■ **WHAT YOU WILL DO**
Could you lay out as a numbered list the part of the items that opens with the line containing "Task: Select John's 'Nevada' state cell" and closes with the line containing "click(x=977, y=661)", including both of those lines and omitting any blank lines?

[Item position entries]
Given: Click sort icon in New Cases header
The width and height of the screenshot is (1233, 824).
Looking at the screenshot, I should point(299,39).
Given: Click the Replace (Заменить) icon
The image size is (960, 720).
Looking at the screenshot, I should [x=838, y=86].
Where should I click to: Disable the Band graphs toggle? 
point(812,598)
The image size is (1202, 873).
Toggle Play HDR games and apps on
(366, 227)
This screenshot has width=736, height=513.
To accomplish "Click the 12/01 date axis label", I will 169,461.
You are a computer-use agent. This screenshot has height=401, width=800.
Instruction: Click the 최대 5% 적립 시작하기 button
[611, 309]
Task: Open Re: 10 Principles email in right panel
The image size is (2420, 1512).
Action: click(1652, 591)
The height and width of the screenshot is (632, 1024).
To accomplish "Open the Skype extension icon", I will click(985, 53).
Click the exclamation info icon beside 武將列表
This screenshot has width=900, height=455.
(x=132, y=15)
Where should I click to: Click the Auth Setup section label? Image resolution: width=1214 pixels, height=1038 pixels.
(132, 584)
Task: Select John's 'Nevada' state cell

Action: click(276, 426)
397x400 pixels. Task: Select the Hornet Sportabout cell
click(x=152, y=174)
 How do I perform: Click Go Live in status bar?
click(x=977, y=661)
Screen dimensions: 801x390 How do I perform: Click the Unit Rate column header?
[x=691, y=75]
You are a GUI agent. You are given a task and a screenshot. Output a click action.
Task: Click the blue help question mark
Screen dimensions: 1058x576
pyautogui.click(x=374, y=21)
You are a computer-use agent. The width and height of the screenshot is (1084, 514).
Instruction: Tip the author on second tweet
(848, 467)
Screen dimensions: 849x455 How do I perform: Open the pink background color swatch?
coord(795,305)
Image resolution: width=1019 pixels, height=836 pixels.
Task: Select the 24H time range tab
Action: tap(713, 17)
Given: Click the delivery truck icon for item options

■ **FINAL RESULT**
1. Task: Select John's 'Nevada' state cell
2. Action: click(276, 426)
3. 397x400 pixels. Task: Select the Hornet Sportabout cell
4. click(x=152, y=174)
5.  How do I perform: Click Go Live in status bar?
6. click(x=977, y=661)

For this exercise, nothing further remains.